On the fourth floor, Land felt something brush his arm.

“Did you—?” he started, turning.

Nobody was near him.

“Probably a cobweb,” Kurt said.

Land rolled up his sleeve. Three faint red lines crossed his forearm, shallow but visible.

Cedric stared. “Those weren’t there before.”

“Could’ve happened earlier,” Kurt said, though his voice was less certain now.

Elroy photographed the marks. Later, zooming in, they would argue about whether the lines were straight or slightly curved.

They reached the body chute near midnight, the long concrete tunnel sloping down into darkness. Cold air poured out of it, enough that the thermal camera painted the entrance deep blue.

“Nope,” Land said. “I draw the line at the death slide.”

“Just measurements,” Kurt said. “We don’t have to go down.”

The EMF meter spiked sharply.

At the same moment, all four of their phones buzzed.

GhostTube flashed words across Elroy’s screen: LEAVE.

Cedric’s phone showed: NOW.

Land’s: HILL.

Kurt’s app lagged, then displayed: WHY.

They stared at one another, the building suddenly very quiet.

“That’s… a lot,” Cedric said.

Kurt exhaled slowly. “Environmental factors. High EMF can cause phone glitches.”
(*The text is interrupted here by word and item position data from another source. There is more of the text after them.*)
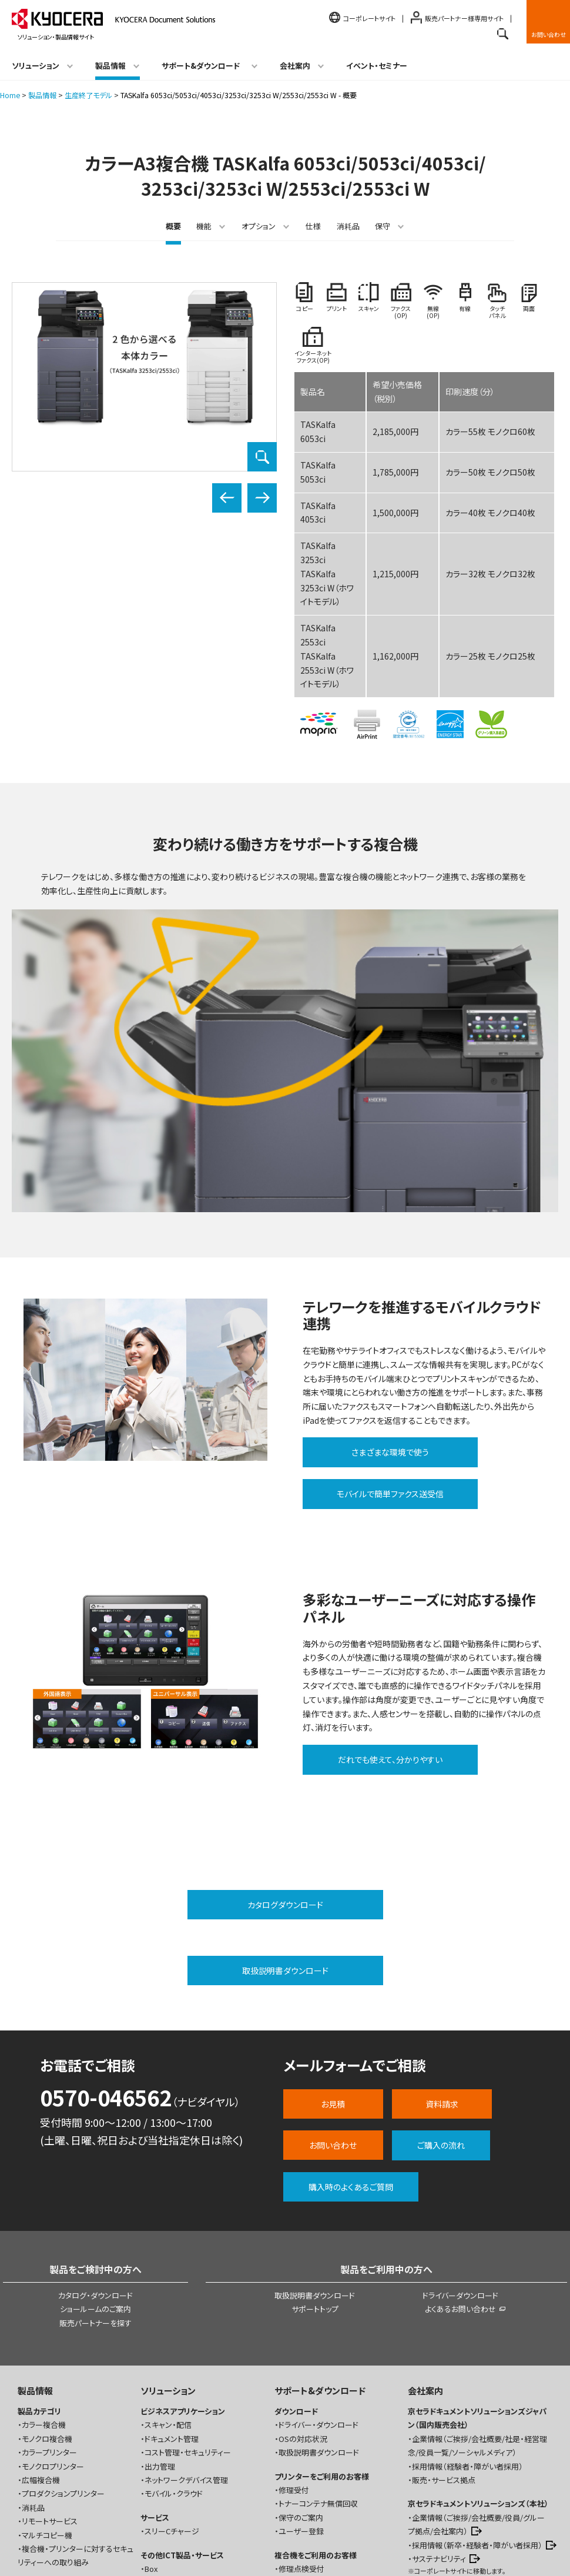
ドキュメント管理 (172, 2308)
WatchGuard (166, 2452)
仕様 (313, 226)
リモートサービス (50, 2391)
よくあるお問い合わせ (460, 2178)
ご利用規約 (91, 2554)
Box (151, 2438)
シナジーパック (165, 2489)
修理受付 (294, 2359)
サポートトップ (314, 2178)
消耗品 (348, 226)
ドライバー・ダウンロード (318, 2294)
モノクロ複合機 (47, 2308)
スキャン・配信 (168, 2294)
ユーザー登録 (301, 2401)
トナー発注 (296, 2452)
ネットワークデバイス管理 (186, 2349)
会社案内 (425, 2260)
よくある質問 (299, 2503)
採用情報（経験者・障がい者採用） (467, 2335)
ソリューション (168, 2260)
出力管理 (160, 2335)
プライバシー (194, 2554)
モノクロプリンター (53, 2335)
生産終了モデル (88, 95)
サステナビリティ (439, 2428)
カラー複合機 (44, 2294)
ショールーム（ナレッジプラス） (466, 2463)
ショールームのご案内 (95, 2178)
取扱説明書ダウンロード (314, 2164)
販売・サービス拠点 (443, 2349)
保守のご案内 (301, 2387)
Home (10, 95)
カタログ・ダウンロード (95, 2164)
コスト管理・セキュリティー (188, 2322)
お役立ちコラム (43, 2455)
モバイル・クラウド (174, 2363)
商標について (141, 2554)
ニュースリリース (440, 2506)
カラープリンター (49, 2322)
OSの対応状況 (303, 2308)
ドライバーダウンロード (460, 2164)
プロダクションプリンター (63, 2363)
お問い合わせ (548, 34)
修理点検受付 (301, 2438)
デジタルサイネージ (176, 2465)
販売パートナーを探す (95, 2193)
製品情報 (42, 95)
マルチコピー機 (47, 2404)
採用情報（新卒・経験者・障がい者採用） (477, 2414)
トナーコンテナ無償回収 (318, 2373)
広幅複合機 (41, 2349)
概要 (173, 226)
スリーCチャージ (172, 2401)
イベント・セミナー (376, 65)
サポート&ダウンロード (320, 2260)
“All at once?” Land asked.

No one answered that either.

They packed up not long after, descending the hill in silence. The cicadas were still singing. The car started without trouble. Waverly Hills receded into the darkness behind them, unchanged.

Weeks later, they would review the footage again and again. Orbs drifting through frames that could be dust. Shadowy figures in the SLS that flickered and vanished. Voices in static that sounded like words if you wanted them to.

They would never fully agree on what they experienced.

And the hill would keep its secrets.